Brave, bold and vibrant. There is a lot to be impressed by in this production, however, The God of Hell need a little tighter vision to stop it fraying at the edges.
This is my first introduction to The God of Hell so I’m not sure what to expect. I know that Michael Billington once wrote a scathing review of its European premier at the Donmar and this definitely makes me want to like it. As we enter the space, I am immediately struck by the set. We are sat right up against it, peering through the hanging frames of windows into an almost entirely black and white and highly stylized living space. The set is dripping with meaning and is in no way subtle in its symbolism; the monotony driven by american consumerism. It certainly packs a visual punch and designer Abigail Screen has done a great job of crafting a simultaneously surreal and aesthetically powerful world.
The God of Hell starts slightly strangely; the lights coming on for the actors to take their places and dropping again before coming up for the scene. I am not sure if this is meant to be a nod to Brecht (a theory supported by the word ‘basement’ written across the area acting as the basement) but it feels a little strange and doesn’t really seem to have much of a purpose. I soon forget this however as the play begins. I am gripped throughout as the performances are both unnerving, hilarious and even heartbreaking in moments. Helen Foster (Emma) is particularly impressive and carries each scene with a perfect blend of the the disturbingly naive and firmly rooted. She is funny, frustrating and endearing.
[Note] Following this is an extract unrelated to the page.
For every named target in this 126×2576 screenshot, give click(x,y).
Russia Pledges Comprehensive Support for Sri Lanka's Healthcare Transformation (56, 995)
That is not to say the performances are without fault. I am initially thrown by the accents, all of which falter somewhat initially and I do wonder whether the effort is worth it for the distraction it causes as they struggle to keep them going. This improves as the play develops however, and it would be wrong to deny the fact the context they root us in is important.
I am also not convinced by the performance given by Thomas Throe playing Welch. Whether this is a miscasting or more attention needed by director Rock Rodriquez, Jr, I do not get the sense of menace that should be oozing from this character. He is afterall The God of Hell. Couple this with some misses on tension and proper build up in some of the more dramatic scenes makes me think there needed to be a bit more directorial attention and vision applied. This lacking in overall dramatic shape means the end, which switches into something messy and absurd, could be wonderful but currently feels a little confused. The direction and performances in the final scene work, it’s just that none of it feels properly earnt by the development of tension in the preceding scenes. Rodriguez says in the programme he wants it to ‘flow’ from naturalism to absurdity and I think this gentle progression has been lost to something a little more violent and quite confusing.
Overall however, I am gripped throughout, and Foster in particular is an absolute joy to watch on stage. The bizarre and beautiful set holds this absurd story perfectly, the actors have taken on a huge challenge and performed it bravely. This production is fast, clever and often hilarious. I would certainly recommend catching it if you can, it’s on until 5th of August.